Saturday 22 March 2014

happy new year

the ideal (although note that this is a two-lane road)
the reality (n.b. motorcycles are on the pavement)
Majid cooks us wonderful vegetarian dinners and entertains us with more conspiracy theories, life philosophies, tales about living in Canada, and an analysis of the economic woes of Iran.  The economy is an interesting one - it was a mess back in 2008 and it still is now - made worse by continuing economic sanctions and a currency that has dropped two-thirds in value.  The government subsidises petrol, gas and bread prices.  I never had a good grasp on economics but in theory the currency devaluation should principally affect prices of imported goods, but inflation is high across the board.  Wages are not keeping up.  As a visitor prices are cheap, but for Iranians it's getting tougher.  Majid has a Canadian passport and his friends wonder why he still lives here.  He explains that he has a relatively easy life here, compared to Canada.  Here he has a job with flexibilty and low living costs.  In Canada he has Iranain friends who have bought into the Dream - have a good job and a big house etc. and are slaves to it.  One friend, a doctor, emigrated there with his family and is working on a hot dog stand while he tries to pass the local medical exams. Majid says he would return to Canada if he was married.  And therein lies another problem - how do men and women meet here?  Every Thursday Majid sets off early and climbs the mountains behind Tehran.  It's a good place to escape the city and best of all he meets other like-minded Tehranis.  "These mountaineers are special people."

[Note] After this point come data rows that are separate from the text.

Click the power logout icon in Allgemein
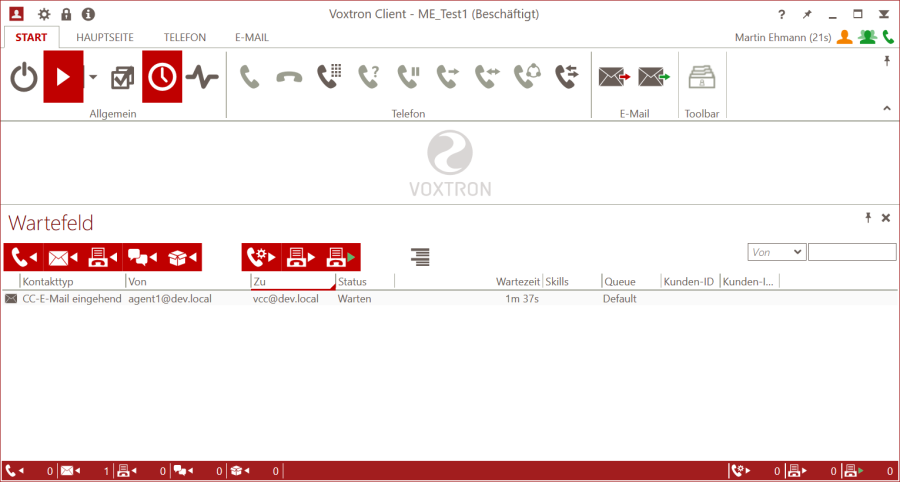The height and width of the screenshot is (482, 900). 24,78

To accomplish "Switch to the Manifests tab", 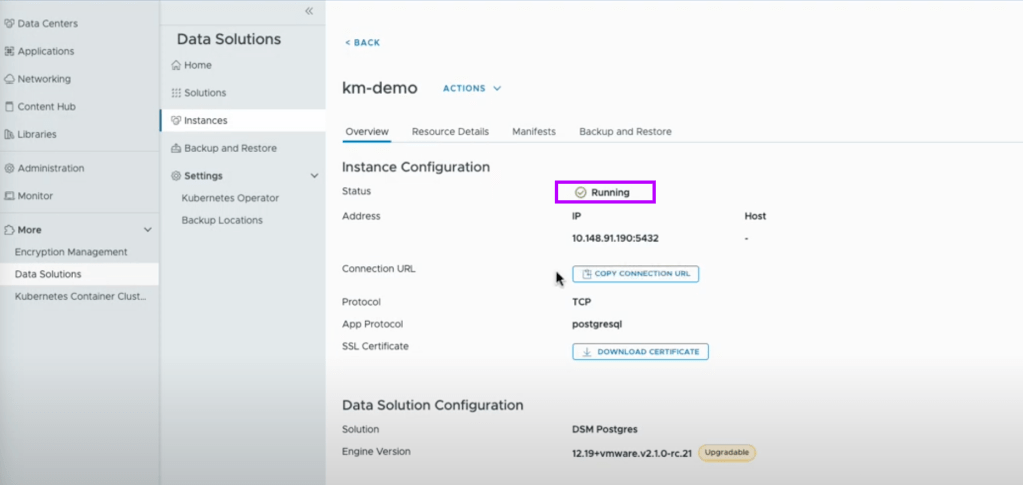I will pyautogui.click(x=534, y=131).
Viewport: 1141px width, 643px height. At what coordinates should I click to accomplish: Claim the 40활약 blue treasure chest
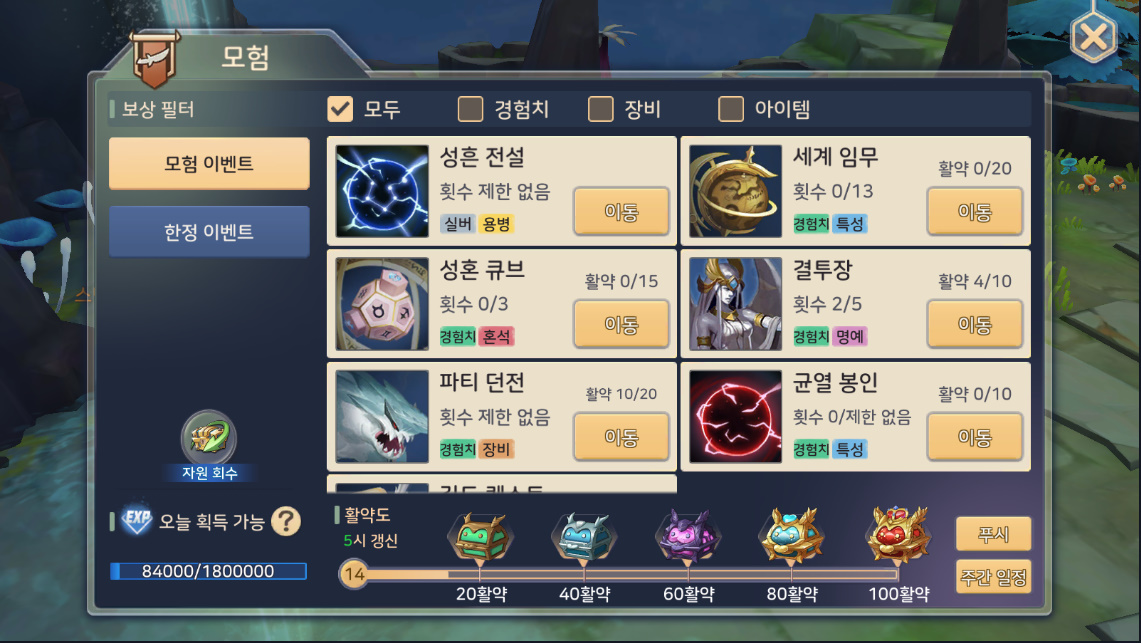[x=584, y=538]
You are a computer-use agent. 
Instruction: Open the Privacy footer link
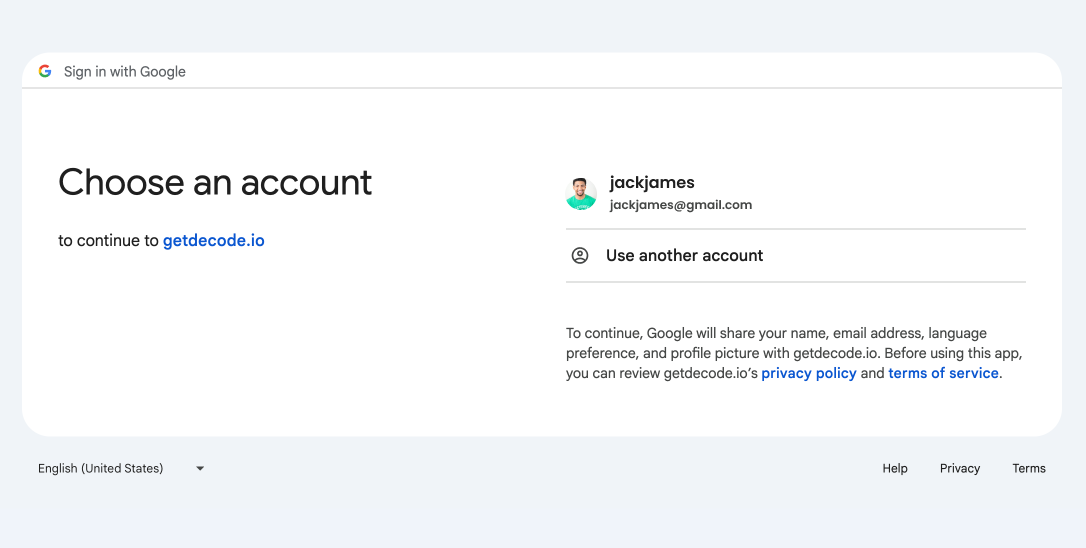pos(960,468)
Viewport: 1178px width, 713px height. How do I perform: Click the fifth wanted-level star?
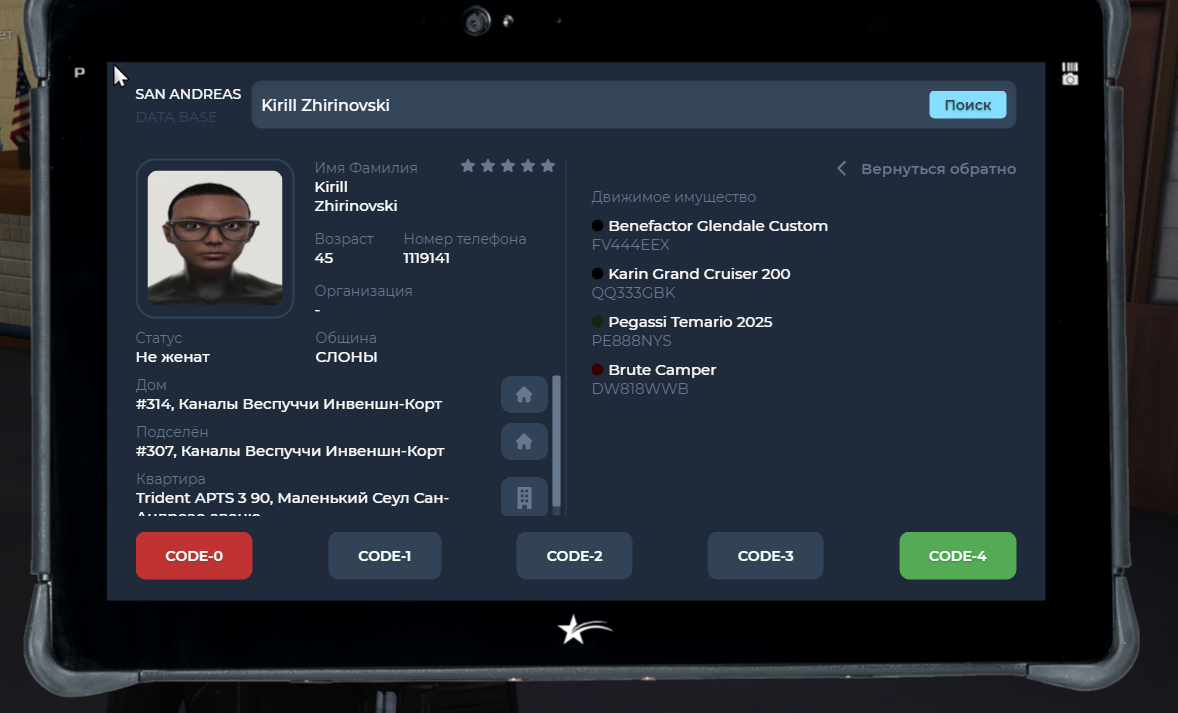pyautogui.click(x=547, y=166)
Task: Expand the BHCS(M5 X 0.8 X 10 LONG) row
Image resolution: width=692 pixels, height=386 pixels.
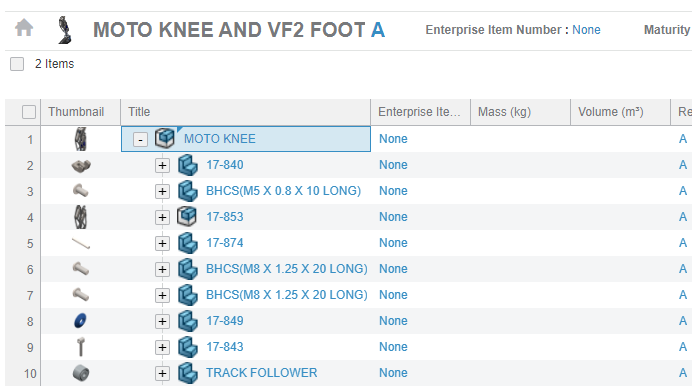Action: click(x=162, y=191)
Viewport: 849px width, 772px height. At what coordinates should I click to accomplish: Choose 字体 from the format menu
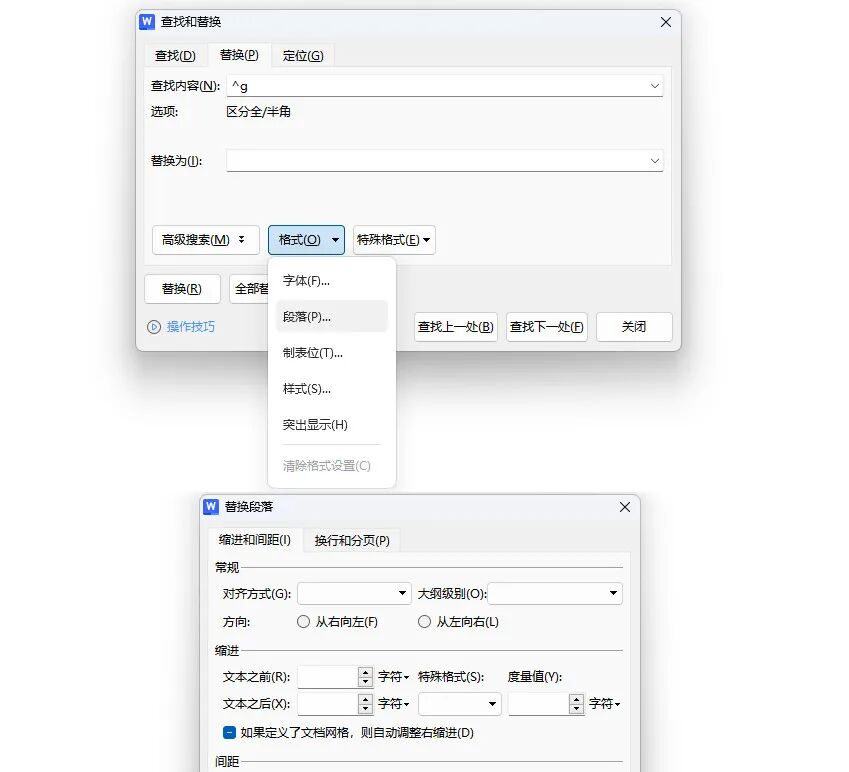(304, 281)
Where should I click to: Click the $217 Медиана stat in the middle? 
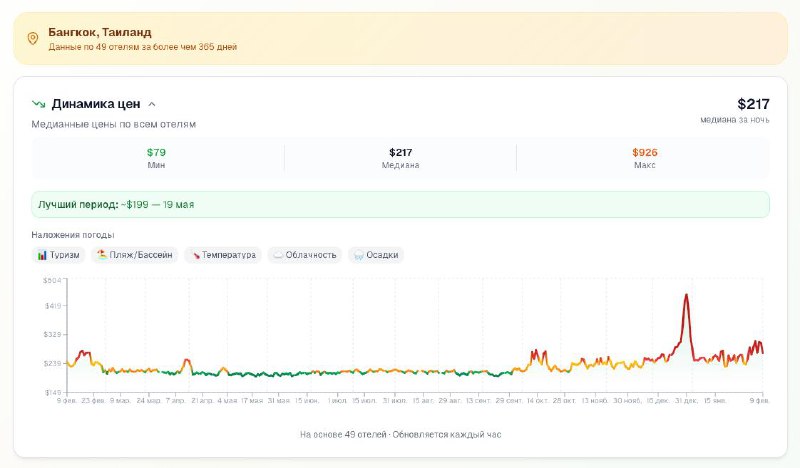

No Ruz road safety campaign?
No Ruz is the traditional New Year in Iran, marking the end of winter, at the Spring Equinox.  It is the equivalent of the Chinese New Year holiday as the whole country sets off to visit family or go on holiday.  For five days the country completely shuts down, and for a fortnight there is no school.  As cyclists we are warned of the ensuing madness on the roads as city drivers take to the main highways and drive like they're in the usual dodgems.  Majid hosted our friends Friedel and Andrew back in 2008 and together they cycled a desert road in eastern Iran.  Majid recounts the horrible story of a fatal car accident they witnessed - one car on the empty road behind them shooting a curve and dropping off the road.

 




cell 102
But before we head out into the madness that is No Ruz, we move to one of the cheap hostels in the south of the city, the Mashhad Hostel, a place we stayed in 2008.  The same staff are there, the same tiny little rooms, grotty kitchen and clean-enough shared toilets.  We even get our old cell back - number 102.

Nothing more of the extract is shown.